I’ve noted people complaining about this issue but their solutions do not appear to resolve my problem.  One was attempting to force his application in landscape mode so his solution was trivial and others discovered they had not implemented shouldAutorotateToInterfaceOrientation everywhere.  So far so confused and a bit pissed off as this really needs to be solved.  Won’t get approved with such UI weirdness present.

Posted in Programming | Comments Off on A few iPad differences/bugs to squish.

That’s quite enough of that for the day.

So in conclusion we have established the following:

1) Recipes with all the photos embedded could be quite epic in size. 10-20 MB perhaps.
2) Bluetooth will only send around 100kB in one call.
3) You can implement a state machine at each end to track data sent and re-assemble it plus retransmit lost packets.

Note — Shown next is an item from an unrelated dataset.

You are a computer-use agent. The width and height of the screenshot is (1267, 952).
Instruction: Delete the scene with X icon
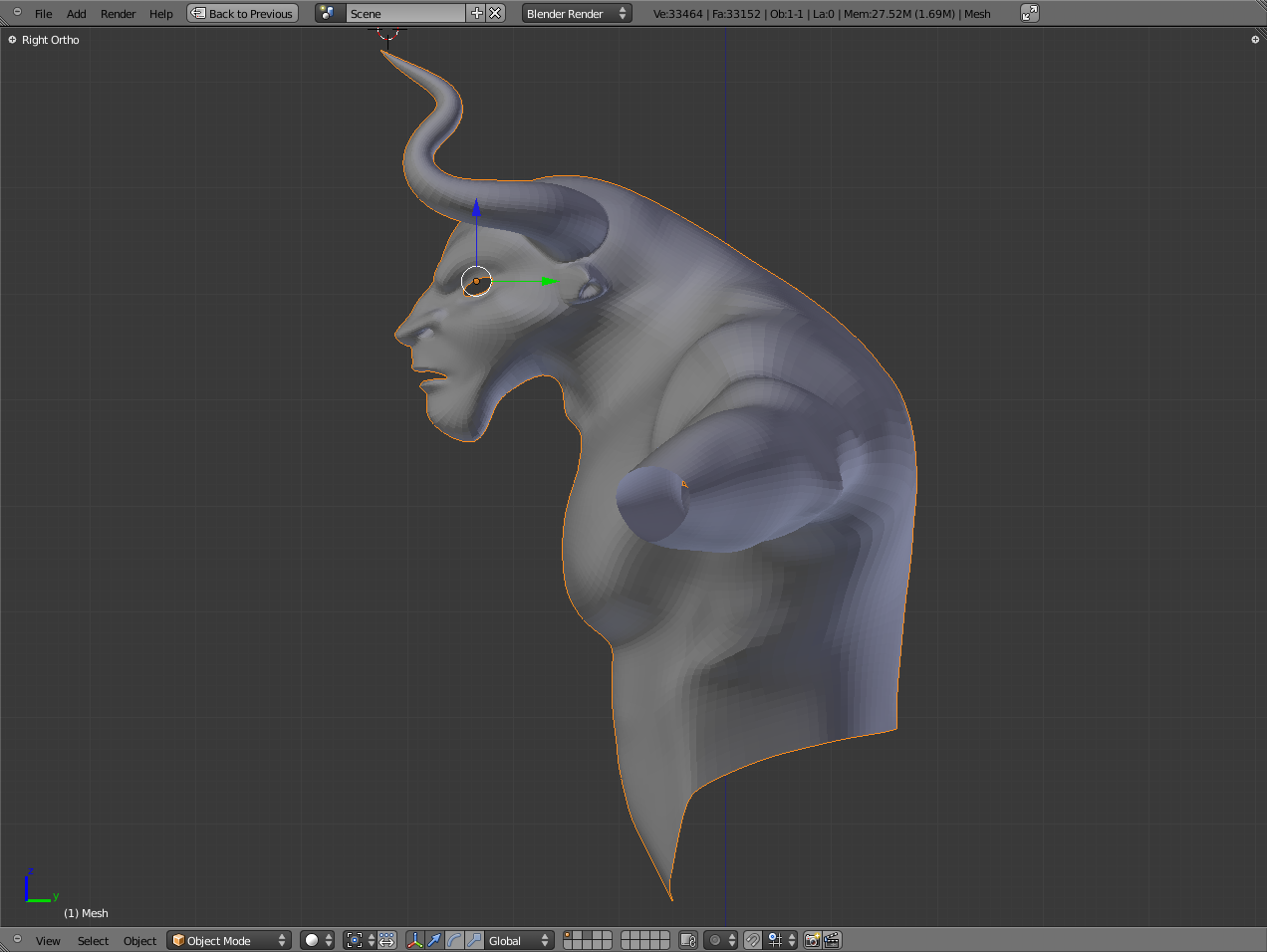click(495, 13)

Thus to proceed tomorrow I would like to:

1) Alter recipe step rendering code to cleanly omit the image if it’s not present. Thus it will need to cleanly include an icon in edit mode to allow one to be added.
2) Allow sending of recipes via bluetooth with images removed, step 1) implemented first.
3) Allow sending of full recipes via email.
4) Alter image manipulation code to ensure it doesn’t try to shrink images that are already smaller than it’s parameters.
5) If all the above is complete implement code to allow preview images to appear inside emails.
6) If that is complement implement code to allow pdf generation and thus printing.

Posted in Programming | Comments Off on That’s quite enough of that for the day.

Should have read the Gamekit docs.

Damnit. Got everything working and then got errors during the first tests:

2010-10-19 18:34:14.969 Cooking Companion[1369:207] AGPSessionBroadcast failed (801c0001)

It would appear that I’m limited to 95kB. Sadly I am trying to send:

(gdb) print (NSUInteger)[data length]
$4 = 387339

I would expect that 381000 bytes of that are my UIImage data. So I have a few choices. Firstly I’m going to stop storing full sized images but limit them to a more conservative 640 pixels tops. This seems reasonable for the iPhone 4’s 960×640 and the iPad’s 1024×768 resolution. So that restricts it to:

(gdb) print (NSUInteger)[data length]
$5 = 895035

Right. Odd isn’t it? Run my images through this function to limit the size:


	CGSize size = selectedImage.size;
	CGFloat ratio = 0;
	if (size.width > size.height) {
		ratio = 640.0 / size.width;
	} else {
		ratio = 640.0 / size.height;
	}
	CGRect rect = CGRectMake(0.0, 0.0, ratio * size.width, ratio * size.height);
	
	UIGraphicsBeginImageContext(rect.size);
	[selectedImage drawInRect:rect];
	recipe.photo = UIGraphicsGetImageFromCurrentImageContext();
	UIGraphicsEndImageContext();

And they get much larger. A quick test using an empty view based application with a jpeg from my digital camera:

- (void)viewDidLoad {
    [super viewDidLoad];
	
	UIImage *jpeg = [UIImage imageNamed:@"P1040367.jpg"];
	NSData *original = UIImagePNGRepresentation(jpeg);
	
	CGSize size = jpeg.size;
	CGFloat ratio = 0;
	if (size.width > size.height) {
		ratio = 640.0 / size.width;
	} else {
		ratio = 640.0 / size.height;
	}
	CGRect rect = CGRectMake(0.0, 0.0, ratio * size.width, ratio * size.height);
	
	UIGraphicsBeginImageContext(rect.size);
	[jpeg drawInRect:rect];
	UIImage *image = UIGraphicsGetImageFromCurrentImageContext();
	UIGraphicsEndImageContext();
	NSData *resized = UIImagePNGRepresentation(image);
	NSLog(@"Finito");
}

From debugging:

(gdb) print (CGSize)[jpeg size]
$2 = {
  width = 2448, 
  height = 3264
}
(gdb) print (CGSize)[image size]
$3 = {
  width = 480, 
  height = 640
}
(gdb) 

So it gets resized. What about the data length?

(gdb) print (NSUInteger)[original length]
$4 = 10572117
(gdb) print (NSUInteger)[resized length]
$5 = 639538

What’s interesting here is that the original jpeg is only 2.4 MB yet my NSData representation is 10MB. Not a good thing to transmit, it also makes me think the images I was using earlier were small and I was unwittingly making them much larger.